EXERCISE DETAILS:
Please reproduce the entries exactly, skipping each picture.

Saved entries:
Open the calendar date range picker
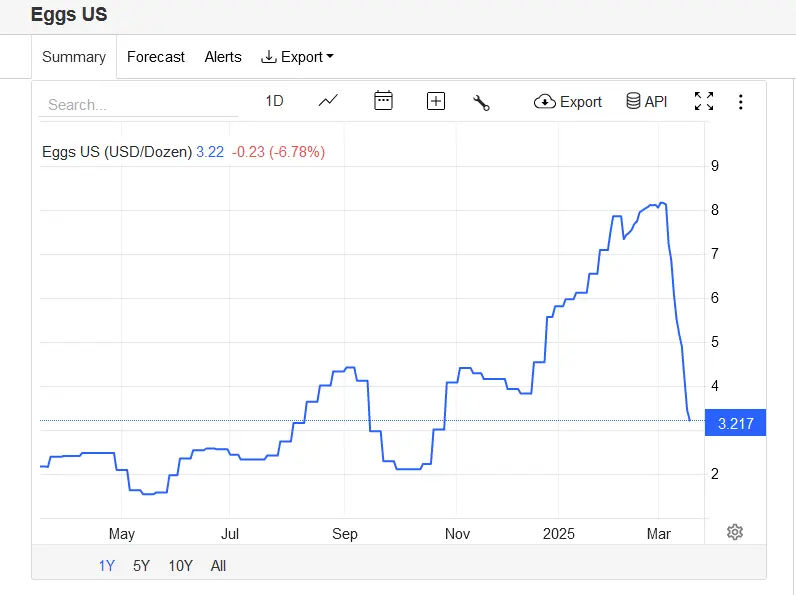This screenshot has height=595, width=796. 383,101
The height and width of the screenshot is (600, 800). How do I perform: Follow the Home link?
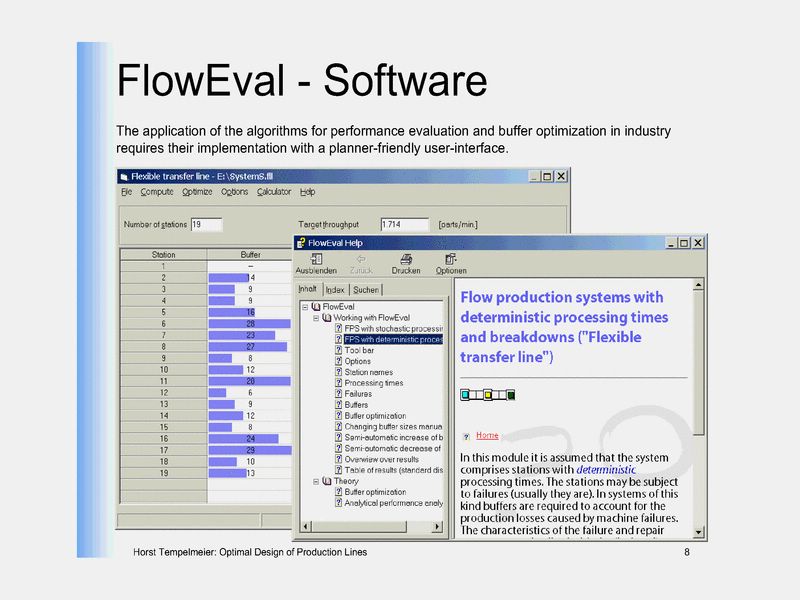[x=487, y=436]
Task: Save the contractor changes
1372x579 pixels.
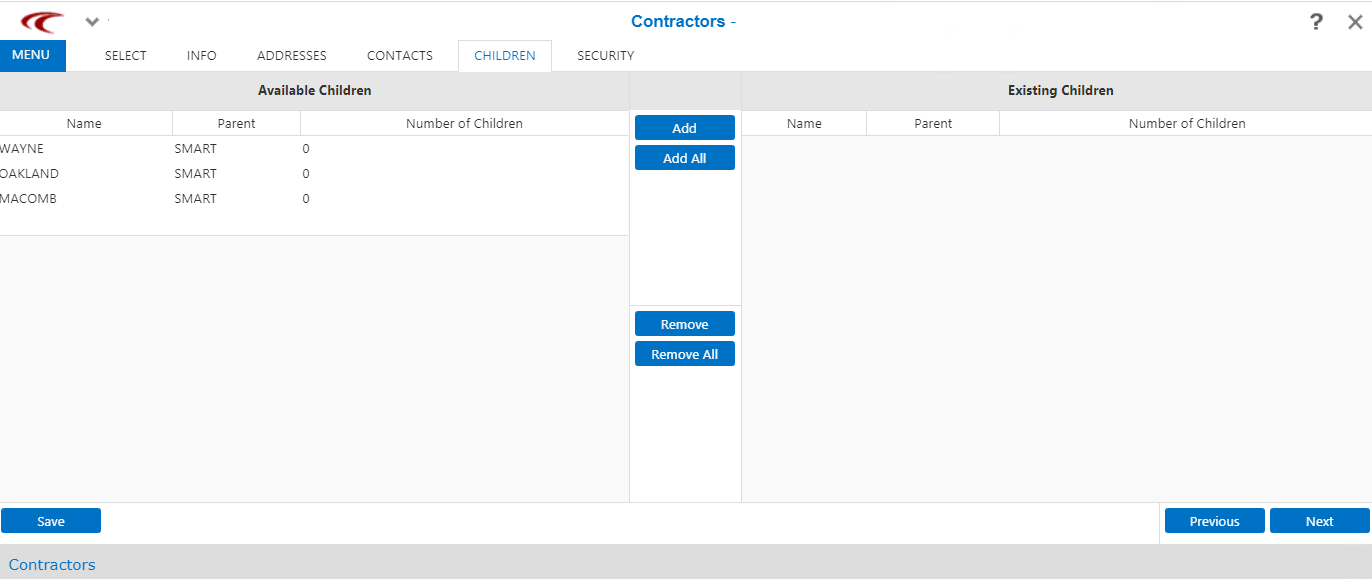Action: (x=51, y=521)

SOLUTION:
Open the calendar date range picker
This screenshot has height=595, width=796. 383,101
The height and width of the screenshot is (600, 800). How do I perform: Follow the Home link?
[x=487, y=436]
Task: Save the contractor changes
1372x579 pixels.
Action: (x=51, y=521)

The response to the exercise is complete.